As an extension of data mining use for mine performance improvement, hidden pattern and trend discovery can be used to design and implement more effective operator training program. Based on quantified patterns and trends the optimum operator responses to various operations conditions can be defined and communicated to the operator. This may include definition of optimum speed at a specific segment of a haulroad, definition of optimum load, definition of the optimum accelerating and braking patterns, and the like.

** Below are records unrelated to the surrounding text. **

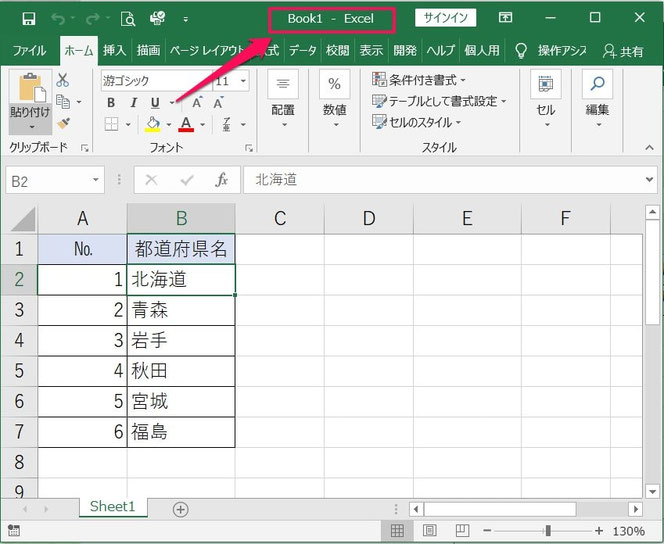Click the Cut scissors icon
Viewport: 664px width, 544px height.
coord(63,80)
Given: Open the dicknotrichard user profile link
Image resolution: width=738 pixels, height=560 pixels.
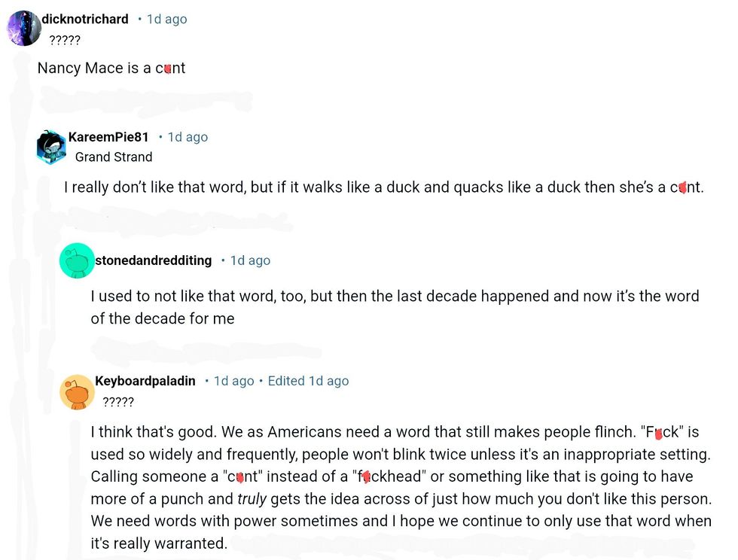Looking at the screenshot, I should point(85,19).
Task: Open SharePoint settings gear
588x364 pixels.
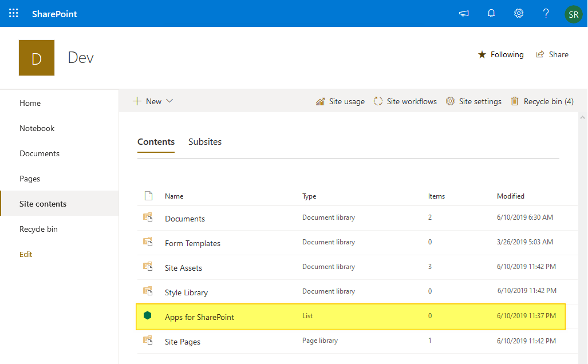Action: coord(519,13)
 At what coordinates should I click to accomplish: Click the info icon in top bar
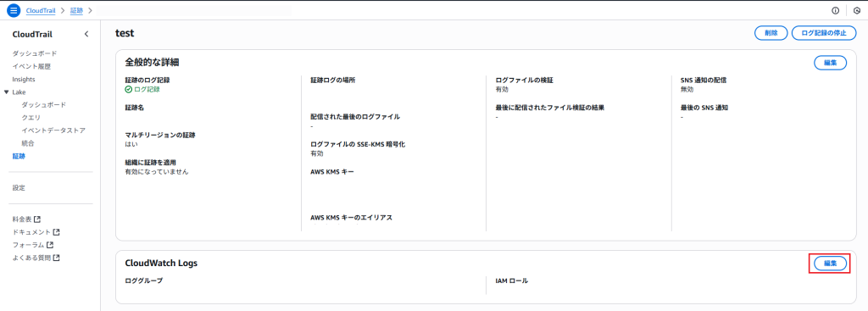click(835, 10)
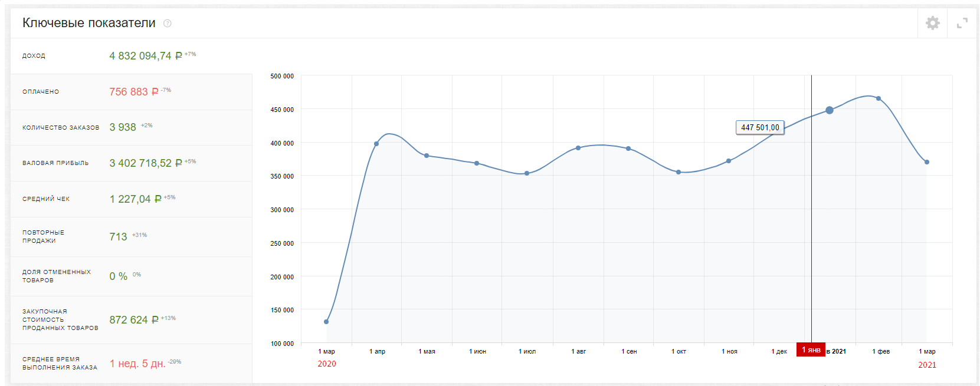This screenshot has height=386, width=980.
Task: Open Среднее время выполнения заказа metric
Action: pyautogui.click(x=131, y=363)
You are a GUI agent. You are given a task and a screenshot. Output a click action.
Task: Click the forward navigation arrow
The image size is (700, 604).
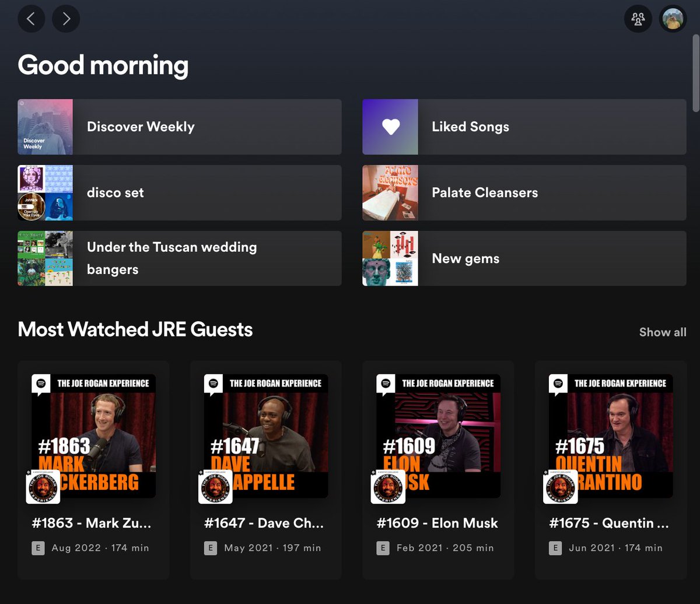pyautogui.click(x=66, y=18)
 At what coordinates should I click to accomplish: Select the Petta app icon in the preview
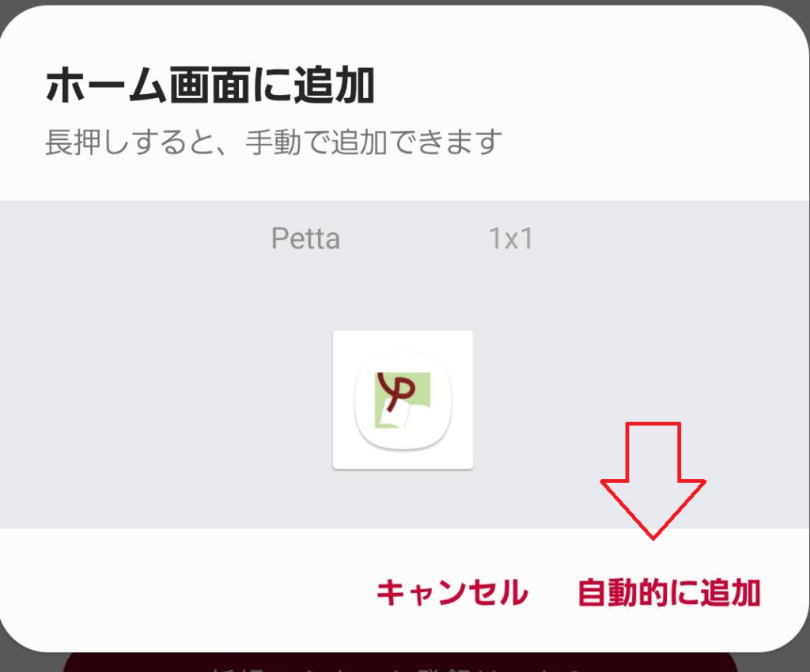pos(403,401)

Modern mines generate huge quantities of data that describe and quantify condition and performance of mine equipment and of the mines themselves. Availability of this data creates a unique opportunity to improve performance of both.
Data mining, a set of techniques used to discover hidden relations and trends in large databases, is the likely tool that will permit this to realize this opportunity.
The most obvious mining applications of data mining are to prognosticating condition of mining equipment, to prognosticating its performance and to training of equipment operators.
Berson, A. and Smith, S.J. 1997. Data warehousing, data mining and OLAP. McGraw-Hill
Golosinski, T.S., Hu, Hui and Elias, R. 2001. Data mining VIMS for information on truck condition. APCOM 2001, Beijing, China.
International Business Machines Corp. 1999. Using the Intelligent Miner for data. Company publication.
Weiss, S.M. and Indurkhya, N. 1998. Predictive data mining. Morgan Kaufman Publishers, Inc.
Westphal, C. and Blaxton, T. 1998. Data mining solutions. John Wiley & Sons, Inc.